AU: Katniss and Peeta never had to compete in the Games a second time, and became Mentors for District Twelve.
The stage lights make her skin sweat. Even after five years of this, she refuses to become used to it. She thinks perhaps Peeta’s used to it though, with his steady hand in hers and the way he and Caesar have a rapport that quickly becomes the holy grail of television, bouncing off one another effortlessly (and do we hear wedding bells yet, Peeta? Well, I don’t know, can you hear anything under that new wig of yours? Generous applause, screams of laughter). Her mind is somewhere else; behind the curtain where exactly three days ago she’d held a fourteen year old boy in her arms as he’d struggled in his tailored black suit and cried for his mother.
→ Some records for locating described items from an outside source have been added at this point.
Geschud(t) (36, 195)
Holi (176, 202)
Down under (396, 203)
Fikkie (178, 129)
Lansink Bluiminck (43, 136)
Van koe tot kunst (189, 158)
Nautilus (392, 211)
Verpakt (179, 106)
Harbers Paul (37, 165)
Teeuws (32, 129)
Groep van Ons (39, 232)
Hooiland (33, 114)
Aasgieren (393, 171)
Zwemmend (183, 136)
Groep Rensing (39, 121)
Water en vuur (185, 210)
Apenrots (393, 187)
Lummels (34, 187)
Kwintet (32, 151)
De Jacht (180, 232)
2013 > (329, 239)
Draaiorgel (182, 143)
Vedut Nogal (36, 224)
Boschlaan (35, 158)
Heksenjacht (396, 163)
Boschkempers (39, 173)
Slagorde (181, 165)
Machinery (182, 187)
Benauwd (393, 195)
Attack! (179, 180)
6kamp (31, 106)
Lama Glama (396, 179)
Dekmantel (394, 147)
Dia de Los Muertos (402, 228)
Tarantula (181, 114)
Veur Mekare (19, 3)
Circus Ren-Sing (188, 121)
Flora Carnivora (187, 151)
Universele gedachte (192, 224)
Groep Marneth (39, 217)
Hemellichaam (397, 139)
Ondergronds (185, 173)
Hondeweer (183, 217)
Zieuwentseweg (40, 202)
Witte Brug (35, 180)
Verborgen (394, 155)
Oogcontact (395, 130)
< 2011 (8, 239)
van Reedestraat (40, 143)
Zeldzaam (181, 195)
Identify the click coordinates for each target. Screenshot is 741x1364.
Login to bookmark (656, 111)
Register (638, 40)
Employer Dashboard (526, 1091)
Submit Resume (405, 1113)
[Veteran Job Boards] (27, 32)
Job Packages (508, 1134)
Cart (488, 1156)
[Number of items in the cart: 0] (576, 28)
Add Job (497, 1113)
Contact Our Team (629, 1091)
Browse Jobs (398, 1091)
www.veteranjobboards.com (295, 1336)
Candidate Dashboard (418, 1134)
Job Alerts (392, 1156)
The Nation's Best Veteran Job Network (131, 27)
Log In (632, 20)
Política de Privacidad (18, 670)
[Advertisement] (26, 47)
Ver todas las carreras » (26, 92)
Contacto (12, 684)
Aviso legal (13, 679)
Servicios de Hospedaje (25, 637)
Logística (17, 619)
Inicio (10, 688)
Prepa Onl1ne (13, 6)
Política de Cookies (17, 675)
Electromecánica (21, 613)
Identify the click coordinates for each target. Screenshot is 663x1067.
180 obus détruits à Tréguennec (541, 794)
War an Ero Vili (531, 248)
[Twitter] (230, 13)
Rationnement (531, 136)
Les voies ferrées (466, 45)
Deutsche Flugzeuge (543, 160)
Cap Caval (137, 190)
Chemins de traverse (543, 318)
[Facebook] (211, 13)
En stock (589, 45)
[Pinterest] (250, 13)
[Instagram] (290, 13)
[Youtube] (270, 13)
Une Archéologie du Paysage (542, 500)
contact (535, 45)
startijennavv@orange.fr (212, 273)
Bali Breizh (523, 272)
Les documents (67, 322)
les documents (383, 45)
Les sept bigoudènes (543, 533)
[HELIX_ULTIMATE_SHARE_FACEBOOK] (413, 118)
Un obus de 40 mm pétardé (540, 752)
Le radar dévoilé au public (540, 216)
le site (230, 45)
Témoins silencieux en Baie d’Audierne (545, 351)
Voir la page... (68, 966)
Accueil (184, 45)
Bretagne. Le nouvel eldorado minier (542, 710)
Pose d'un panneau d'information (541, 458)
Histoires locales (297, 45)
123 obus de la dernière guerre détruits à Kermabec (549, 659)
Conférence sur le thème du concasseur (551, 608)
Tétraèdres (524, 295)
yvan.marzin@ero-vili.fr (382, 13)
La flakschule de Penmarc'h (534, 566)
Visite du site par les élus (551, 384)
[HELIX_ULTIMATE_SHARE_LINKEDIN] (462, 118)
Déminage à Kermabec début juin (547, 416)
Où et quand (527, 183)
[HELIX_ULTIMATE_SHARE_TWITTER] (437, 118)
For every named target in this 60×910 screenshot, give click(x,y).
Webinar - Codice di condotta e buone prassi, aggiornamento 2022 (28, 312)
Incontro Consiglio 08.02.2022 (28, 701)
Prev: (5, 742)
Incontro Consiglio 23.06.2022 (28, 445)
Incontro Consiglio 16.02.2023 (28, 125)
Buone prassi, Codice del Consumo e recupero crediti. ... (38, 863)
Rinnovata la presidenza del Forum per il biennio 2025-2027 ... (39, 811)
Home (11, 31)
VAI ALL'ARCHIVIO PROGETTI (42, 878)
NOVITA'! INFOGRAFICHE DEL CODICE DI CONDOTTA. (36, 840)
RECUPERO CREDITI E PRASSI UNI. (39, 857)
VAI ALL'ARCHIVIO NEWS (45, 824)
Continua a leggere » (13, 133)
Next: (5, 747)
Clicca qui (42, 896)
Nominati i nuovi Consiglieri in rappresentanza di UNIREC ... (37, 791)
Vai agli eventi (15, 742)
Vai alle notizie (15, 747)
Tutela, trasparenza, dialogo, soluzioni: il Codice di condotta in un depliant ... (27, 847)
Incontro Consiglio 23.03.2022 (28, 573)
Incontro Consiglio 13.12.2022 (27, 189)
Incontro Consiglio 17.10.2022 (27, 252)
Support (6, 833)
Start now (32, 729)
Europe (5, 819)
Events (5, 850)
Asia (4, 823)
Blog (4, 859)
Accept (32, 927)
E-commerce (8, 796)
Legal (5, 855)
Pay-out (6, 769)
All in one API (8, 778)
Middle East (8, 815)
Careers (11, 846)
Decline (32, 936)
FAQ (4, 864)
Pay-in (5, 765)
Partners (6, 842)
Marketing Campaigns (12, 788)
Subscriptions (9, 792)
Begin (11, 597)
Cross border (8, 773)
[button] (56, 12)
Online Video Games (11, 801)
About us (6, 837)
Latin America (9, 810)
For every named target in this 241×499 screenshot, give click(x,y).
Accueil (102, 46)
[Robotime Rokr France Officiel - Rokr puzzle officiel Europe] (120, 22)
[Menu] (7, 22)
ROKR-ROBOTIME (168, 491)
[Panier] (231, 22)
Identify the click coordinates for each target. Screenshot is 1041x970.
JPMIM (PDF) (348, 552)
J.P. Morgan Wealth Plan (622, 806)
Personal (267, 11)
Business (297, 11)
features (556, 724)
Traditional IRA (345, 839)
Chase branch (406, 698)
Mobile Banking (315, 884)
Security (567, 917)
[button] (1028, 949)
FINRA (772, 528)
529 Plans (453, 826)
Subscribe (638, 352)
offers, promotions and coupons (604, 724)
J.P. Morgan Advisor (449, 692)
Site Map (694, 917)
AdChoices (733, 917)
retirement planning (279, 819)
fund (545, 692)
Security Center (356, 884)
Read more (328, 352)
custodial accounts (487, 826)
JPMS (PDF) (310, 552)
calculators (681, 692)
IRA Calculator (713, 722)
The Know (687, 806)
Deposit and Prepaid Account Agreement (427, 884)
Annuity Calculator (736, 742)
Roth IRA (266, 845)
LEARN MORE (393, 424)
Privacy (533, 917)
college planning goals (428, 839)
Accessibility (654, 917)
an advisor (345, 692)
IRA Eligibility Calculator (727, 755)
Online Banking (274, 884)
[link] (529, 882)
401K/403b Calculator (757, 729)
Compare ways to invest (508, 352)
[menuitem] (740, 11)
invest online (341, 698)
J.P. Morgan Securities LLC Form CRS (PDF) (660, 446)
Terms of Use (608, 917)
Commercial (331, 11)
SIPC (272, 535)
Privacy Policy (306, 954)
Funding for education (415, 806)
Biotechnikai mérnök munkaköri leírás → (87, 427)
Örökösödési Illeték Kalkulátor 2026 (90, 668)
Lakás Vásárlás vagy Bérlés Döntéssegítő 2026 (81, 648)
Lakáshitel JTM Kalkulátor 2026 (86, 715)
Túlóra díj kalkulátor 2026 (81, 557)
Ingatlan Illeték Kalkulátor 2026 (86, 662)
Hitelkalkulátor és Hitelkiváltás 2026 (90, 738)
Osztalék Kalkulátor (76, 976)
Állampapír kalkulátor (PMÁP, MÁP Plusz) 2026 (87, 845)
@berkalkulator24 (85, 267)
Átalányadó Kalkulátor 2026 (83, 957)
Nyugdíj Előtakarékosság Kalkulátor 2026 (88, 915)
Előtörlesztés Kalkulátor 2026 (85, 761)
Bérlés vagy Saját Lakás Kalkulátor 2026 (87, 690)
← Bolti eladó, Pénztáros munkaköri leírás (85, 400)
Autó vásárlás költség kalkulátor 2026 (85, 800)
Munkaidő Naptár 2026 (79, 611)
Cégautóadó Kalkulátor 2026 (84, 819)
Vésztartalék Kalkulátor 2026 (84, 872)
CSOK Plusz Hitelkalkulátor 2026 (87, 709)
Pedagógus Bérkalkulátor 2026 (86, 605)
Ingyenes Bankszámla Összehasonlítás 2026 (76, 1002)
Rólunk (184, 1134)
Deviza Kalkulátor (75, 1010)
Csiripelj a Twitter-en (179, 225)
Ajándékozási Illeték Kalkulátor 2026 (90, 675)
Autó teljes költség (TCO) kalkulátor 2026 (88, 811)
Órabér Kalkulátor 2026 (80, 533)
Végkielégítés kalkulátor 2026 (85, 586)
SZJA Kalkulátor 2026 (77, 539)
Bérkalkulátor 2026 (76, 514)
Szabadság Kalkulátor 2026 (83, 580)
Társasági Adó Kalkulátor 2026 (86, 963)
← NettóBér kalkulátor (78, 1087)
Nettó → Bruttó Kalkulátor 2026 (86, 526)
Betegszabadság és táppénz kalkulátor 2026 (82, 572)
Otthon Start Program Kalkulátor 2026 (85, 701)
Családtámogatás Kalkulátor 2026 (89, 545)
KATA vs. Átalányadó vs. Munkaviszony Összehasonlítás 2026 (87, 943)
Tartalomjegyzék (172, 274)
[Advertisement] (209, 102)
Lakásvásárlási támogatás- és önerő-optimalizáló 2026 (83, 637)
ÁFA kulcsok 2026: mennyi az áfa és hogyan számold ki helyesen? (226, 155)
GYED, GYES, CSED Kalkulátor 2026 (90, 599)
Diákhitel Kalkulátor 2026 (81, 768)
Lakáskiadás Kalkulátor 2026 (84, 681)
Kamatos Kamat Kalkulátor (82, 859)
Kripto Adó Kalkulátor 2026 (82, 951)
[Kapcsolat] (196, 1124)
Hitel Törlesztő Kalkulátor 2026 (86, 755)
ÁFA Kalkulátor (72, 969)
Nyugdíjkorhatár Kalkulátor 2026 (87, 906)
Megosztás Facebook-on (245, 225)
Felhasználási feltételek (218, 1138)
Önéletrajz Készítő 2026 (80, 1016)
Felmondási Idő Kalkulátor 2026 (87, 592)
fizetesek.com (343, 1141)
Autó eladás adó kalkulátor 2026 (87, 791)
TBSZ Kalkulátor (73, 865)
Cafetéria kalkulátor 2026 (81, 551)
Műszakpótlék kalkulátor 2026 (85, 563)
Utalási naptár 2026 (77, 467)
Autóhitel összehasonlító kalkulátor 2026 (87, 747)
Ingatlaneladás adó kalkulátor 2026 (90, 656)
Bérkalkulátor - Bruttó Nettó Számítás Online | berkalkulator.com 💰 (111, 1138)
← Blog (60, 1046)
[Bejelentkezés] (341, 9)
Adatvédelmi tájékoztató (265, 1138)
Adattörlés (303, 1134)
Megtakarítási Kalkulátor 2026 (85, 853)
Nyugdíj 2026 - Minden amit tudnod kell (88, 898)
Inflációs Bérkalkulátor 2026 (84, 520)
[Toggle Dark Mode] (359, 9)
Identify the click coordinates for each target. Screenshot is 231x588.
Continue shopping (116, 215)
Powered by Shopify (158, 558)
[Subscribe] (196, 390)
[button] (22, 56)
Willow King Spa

He was a Seam boy (he’s lasted a whole seven hours in the arena so far, so Katniss supposes that’s something, at least). He had to do his whole interview with puffy red eyes and she’s so preoccupied that she doesn’t notice Caesar ask her a question until Peeta scuffs the back of her hand with his thumb. It’s a comforting gesture borne from needing to communicate silently all these years. It means come back.
(I think someone’s a little preoccupied with wedding thoughts, don’t you folks!) Please, no. Not yet.
She slumps through the rest of the interview with Peeta’s help. They won’t crawl in to bed (shhh, Katniss it was just a bad dream, I’m here) until the tiny hours of tomorrow. She dreams every night of crying children, silk, and Prim’s name being drawn from a pool of blood.




Post-Mockingjay: Katniss watches Peeta paint.

It’s nice, just to be with him. His presence becomes a comfort. The way his hands work, the smear of paint across his forehead, the tightness of his lips when he makes a mistake. The sun shines through the window behind her, and Peeta paints a meadow where Prim sits, the wind blowing through her hair in a field of dandelions. Perhaps it can be good again.